Сегодня же просто нет никакой идеи, никакой идеологии. И, честно говоря, это паршивое время для тех, кто занимается культурой. Капитализм в таком победоносном виде, в каком он присутствует в современном мире, явно не способствует художественным процессам. Но, надо полагать, это не будет длиться вечно, возникнут новые мощные идеи, новые импульсы для творчества.

— У вас две повести — обласканный критикой и читателями «Курьер» и «Молодые дирижабли», есть и другие прозаические произведения. Почему вы больше не продолжаете свое литературное творчество?

— Сейчас на это уже совсем нет времени. Я расстался с литературой, и заново начинать не хочу. Это серьезная профессия, которой надо серьезно заниматься. А просто писать ради того, чтобы было еще одно произведение, не хочется — макулатуры на книжных прилавках и без того достаточно.

Я занялся литературой в начале 80-х, в сложный для себя период, когда было непонятно, состоится мой роман с кино или нет. А потом с кино стало получаться, а то, что я дальше писал, литературные журналы вдруг перестали публиковать. И я остановился. Сейчас же пишу только как сценарист.

— А каким должен быть материал, чтобы он заинтересовал вас как продюсера?

— Иногда трудно сказать, почему ты берешься за картину — и как режиссер, и как продюсер. Наверное, это должно быть что-то нестандартное. Как продюсер я сделал фильм «Звезда». В тот момент он даже по тематике был неожиданным. Это сейчас каждая третья лента — о войне и тема патриотизма снова в моде, а тогда фильмы о Великой Отечественной уже лет десять не снимались. Поэтому я и занялся всерьез этим проектом.

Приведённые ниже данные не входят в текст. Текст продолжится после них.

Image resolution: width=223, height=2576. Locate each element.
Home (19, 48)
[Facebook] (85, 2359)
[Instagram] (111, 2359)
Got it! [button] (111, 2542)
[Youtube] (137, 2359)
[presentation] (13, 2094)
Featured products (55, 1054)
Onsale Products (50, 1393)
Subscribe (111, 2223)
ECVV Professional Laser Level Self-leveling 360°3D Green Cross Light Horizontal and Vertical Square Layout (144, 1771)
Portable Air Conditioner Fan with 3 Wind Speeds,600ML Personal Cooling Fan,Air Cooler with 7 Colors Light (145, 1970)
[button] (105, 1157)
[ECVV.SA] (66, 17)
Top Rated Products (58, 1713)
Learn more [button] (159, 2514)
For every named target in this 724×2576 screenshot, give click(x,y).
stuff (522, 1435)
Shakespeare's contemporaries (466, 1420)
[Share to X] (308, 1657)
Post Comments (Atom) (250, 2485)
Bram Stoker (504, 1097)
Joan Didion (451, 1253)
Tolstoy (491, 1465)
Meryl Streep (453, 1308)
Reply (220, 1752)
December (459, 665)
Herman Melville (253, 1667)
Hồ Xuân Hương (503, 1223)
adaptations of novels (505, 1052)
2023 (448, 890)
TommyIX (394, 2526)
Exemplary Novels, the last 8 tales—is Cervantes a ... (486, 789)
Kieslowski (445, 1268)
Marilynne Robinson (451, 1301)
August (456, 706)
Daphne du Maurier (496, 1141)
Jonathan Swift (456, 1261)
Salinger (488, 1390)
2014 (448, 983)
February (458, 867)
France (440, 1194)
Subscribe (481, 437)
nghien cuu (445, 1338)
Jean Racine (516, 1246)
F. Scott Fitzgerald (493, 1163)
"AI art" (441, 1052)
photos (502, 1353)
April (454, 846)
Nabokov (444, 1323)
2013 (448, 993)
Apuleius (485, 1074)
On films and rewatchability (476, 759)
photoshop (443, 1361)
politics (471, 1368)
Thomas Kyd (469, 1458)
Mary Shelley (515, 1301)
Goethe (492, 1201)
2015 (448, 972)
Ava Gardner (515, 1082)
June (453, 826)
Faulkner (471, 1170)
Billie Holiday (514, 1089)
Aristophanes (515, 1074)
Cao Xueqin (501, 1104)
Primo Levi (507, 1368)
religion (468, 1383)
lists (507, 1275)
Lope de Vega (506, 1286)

— Все ваши фильмы, о каком бы времени в них ни шла речь, очень современны и злободневны. Вы считаете, что кино должно быть актуальным?

— Наверное, я сам ищу темы, которые созвучны времени. Но это вовсе не значит, что так следует поступать всем режиссерам. Кино может быть разным. Однако элемент актуальности, на мой взгляд, обязательно должен присутствовать. Необходимо, чтобы картина косвенно или явно несла отпечаток своей эпохи.

Опубликовано в журнале Босс №12 2006 г.